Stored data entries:
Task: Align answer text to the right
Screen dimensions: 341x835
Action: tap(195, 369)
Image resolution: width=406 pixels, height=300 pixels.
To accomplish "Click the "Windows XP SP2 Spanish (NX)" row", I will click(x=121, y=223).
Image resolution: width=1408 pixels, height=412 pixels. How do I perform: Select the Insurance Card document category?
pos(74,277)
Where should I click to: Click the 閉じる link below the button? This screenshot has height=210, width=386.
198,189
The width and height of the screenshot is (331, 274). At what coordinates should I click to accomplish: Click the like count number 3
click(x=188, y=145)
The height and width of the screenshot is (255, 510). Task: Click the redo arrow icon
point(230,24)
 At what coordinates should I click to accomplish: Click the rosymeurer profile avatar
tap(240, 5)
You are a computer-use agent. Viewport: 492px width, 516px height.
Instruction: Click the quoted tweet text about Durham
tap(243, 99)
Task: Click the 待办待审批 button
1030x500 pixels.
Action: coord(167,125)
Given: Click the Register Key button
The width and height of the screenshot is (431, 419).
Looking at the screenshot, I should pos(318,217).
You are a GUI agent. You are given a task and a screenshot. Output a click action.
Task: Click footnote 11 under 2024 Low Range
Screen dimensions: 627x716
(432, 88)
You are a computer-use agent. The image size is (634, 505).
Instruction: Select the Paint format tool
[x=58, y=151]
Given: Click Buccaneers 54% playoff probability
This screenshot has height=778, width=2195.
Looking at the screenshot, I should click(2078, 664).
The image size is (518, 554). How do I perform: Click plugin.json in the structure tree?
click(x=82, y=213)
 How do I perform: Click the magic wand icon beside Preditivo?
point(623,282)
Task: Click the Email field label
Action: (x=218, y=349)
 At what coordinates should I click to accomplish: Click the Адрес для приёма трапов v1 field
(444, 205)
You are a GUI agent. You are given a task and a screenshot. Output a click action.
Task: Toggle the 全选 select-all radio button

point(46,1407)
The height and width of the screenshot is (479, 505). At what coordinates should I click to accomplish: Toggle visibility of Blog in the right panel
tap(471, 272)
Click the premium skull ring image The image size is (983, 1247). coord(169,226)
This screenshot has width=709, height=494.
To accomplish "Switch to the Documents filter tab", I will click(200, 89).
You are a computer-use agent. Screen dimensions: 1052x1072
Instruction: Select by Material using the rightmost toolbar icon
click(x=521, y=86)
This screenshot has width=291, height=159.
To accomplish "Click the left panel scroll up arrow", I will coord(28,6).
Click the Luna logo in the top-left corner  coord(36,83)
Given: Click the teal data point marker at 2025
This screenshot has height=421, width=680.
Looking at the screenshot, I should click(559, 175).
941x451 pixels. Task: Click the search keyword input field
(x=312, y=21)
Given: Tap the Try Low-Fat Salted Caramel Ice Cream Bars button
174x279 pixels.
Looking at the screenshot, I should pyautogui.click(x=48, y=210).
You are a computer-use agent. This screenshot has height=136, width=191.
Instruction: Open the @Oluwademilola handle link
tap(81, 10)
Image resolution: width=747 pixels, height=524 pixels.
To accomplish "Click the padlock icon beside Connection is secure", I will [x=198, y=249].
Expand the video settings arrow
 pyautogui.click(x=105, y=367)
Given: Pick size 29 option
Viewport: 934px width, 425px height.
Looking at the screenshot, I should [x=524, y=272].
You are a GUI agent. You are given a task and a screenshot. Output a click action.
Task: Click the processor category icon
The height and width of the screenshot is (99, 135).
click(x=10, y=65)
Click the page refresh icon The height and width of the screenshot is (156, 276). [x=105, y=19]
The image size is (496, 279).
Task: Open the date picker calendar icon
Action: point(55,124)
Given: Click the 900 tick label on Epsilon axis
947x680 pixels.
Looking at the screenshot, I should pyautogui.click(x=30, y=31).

Requirement>
Among the lines of the data, find every one that holds "agent" and copy it.

Your solution>
You are a computer-use agent. Viewport: 492px width, 516px height.
You are a GUI agent. You are given a task and a screenshot. Output a click action.
You are a computer-use agent. The image size is (634, 505).
You are a GUI agent. You are given a task and a screenshot. Output a click action.
You are a computer-use agent. Screen dimensions: 1052x1072
You are a computer-use agent. This screenshot has height=136, width=191.
You are a GUI agent. You are given a task and a screenshot. Output a click action.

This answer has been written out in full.